Bay Area/ San Francisco/ Retail & Industry
Published on March 18, 2016
Spoke Easy, A New Bike Shop, Softly Opens Monday In The RichmondJennifer Luan and Anson Vaughan. (Photos: R. A. Schuetz/Hoodline)

On the corner of Clement Street and 20th Avenue, a long-defunct dental office is showing signs of life. Gone are the tiled operatories and dental drills of yore; in their place are clean wood floors and a back wall covered in wrenches and hex keys. 

Spoke Easy, a bicycle shop from the husband-and-wife team of Anson Vaughan and Jennifer Luan, will softly open in the space this Monday. Its grand opening will be next Saturday, March 26th. 

Vaughan inside 1901 Clement, during its transformation from a dental office into a bike shop. (Photo: Courtesy of Jennifer Luan)

“It’s a passion project. It’s an absolute love,” said Vaughan of the shop. To get a sense of what he means, let’s rewind a few decades.

Vaughan will tell you he’s always ridden bikes. In a world permeated with hyperbole, such a comment is easy to dismiss, until Luan clarifies: Vaughan has been riding bikes since he was two—without training wheels. “His mom jokes all of the time that he rode a bike before he could walk,” said Luan. “But I think she’s not kidding.”

Vaughan explained that while neither of his parents are avid cyclists, his mom happened to one day bring home a bike, and he gravitated toward it. Since then, there’s been no looking back. Although he’s tried to get into other sports—skateboarding, roller blading, and so on—in the end, he’s always gone back to biking.

Vaughan grew up in Marin, where he remembers one neighbor’s house in particular: “He had all these toys: mountain bikes, motorcycles, a boat in his yard.” He would often ride by the house with a friend, and one day, they were invited to help with yard work.

That neighbor turned out to be world mountain bike champion Myles Rockwell, who at the time was riding for the Volvo-Cannondale team. “My first mountain bike ride was with him and a couple of his friends. I was 12 or 13 years old,” said Vaughan. 

Luan laughed. “Riding with the big boys.”


Since then, Vaughan has done some racing of his own, and worked at various bike shops, including Sunshine Bicycles in Fairfax and City Cycle and San Francyclo in San Francisco. It was at City Cycle that he first met Luan.

“It was so natural. We’d bike everywhere together. All of our time, we’d spend just getting lost in Marin,” said Luan. “But he wasn’t really into road cycling—”

“I was purely mountain bike,” Vaughan said.

“—And now I mountain bike and he road bikes," said Luan. "We commute by bike, we just do everything by bike.”

The couple eventually married, and now have a baby girl named Ryder, after pro cyclist Ryder Hesjedal, whom Luan saw race in the Tour de France.
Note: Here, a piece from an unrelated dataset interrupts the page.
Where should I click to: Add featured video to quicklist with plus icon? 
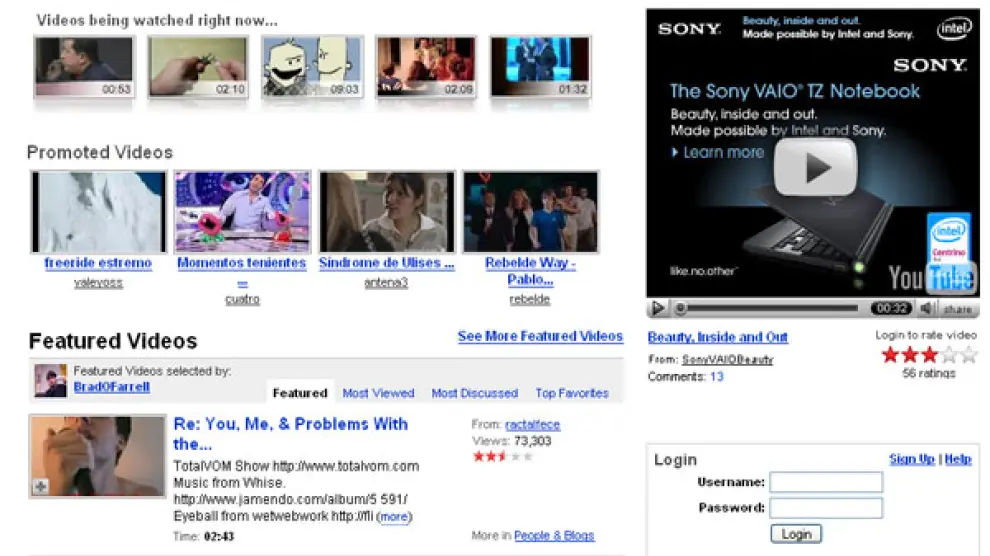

Now, they’re looking to start their own biking business in the neighborhood they call home.

Vaughan and Luan chose the space because they live right around the corner, and wanted to do something for the community. They pointed out that the Richmond has a strong biking community—local designer Bucktrout, who created their logo, is also a cyclist.

The pair's goal is to support experienced bikers, while also helping introduce beginners to cycling. To that end, their shop provides fittings, repairs, and maintenance, and carries a bit of everything: road bikes, mountain bikes, cross bikes, hybrids, and kids' bikes, at a range of price levels. 
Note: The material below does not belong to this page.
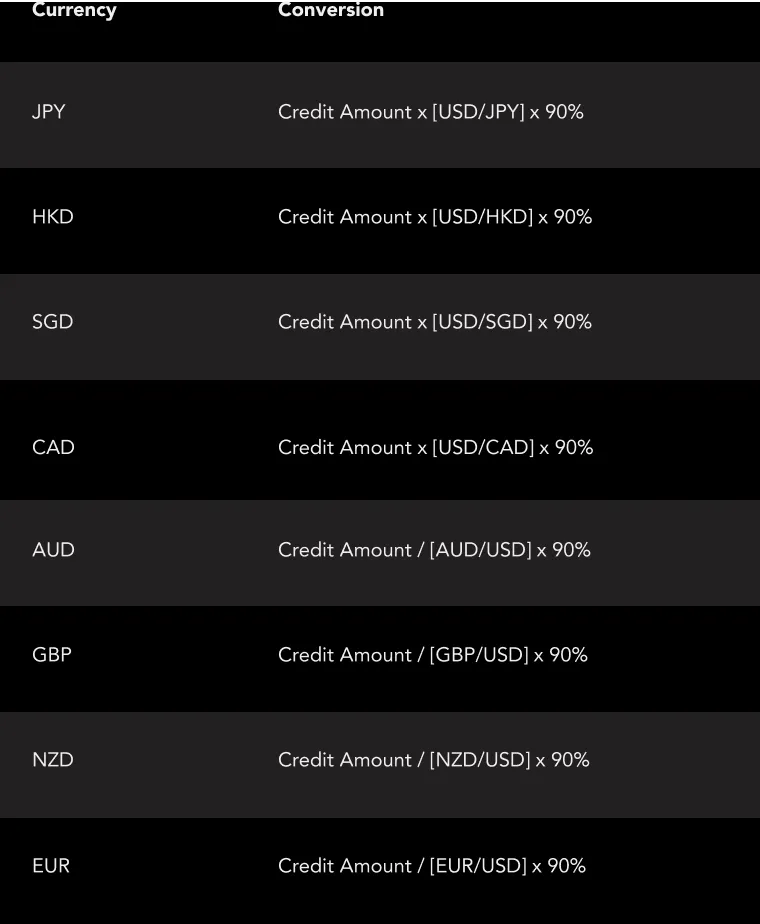The image size is (760, 924).
Task: Click the Conversion column header
Action: (x=331, y=10)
As the couple were putting finishing touches on the shop, an older woman stopped in to get out of the rain and check out the store. She mentioned that what she could use was a tricycle for adults: an easy, stabilized way to get around town.

Vaughan listened, nodding. “We could help you with that.”

After it opens on Monday, Spoke Easy’s hours will be 11am-6pm on weekdays (except Tuesday) and 11am-5pm on Saturdays. It will be closed Tuesdays and Sundays.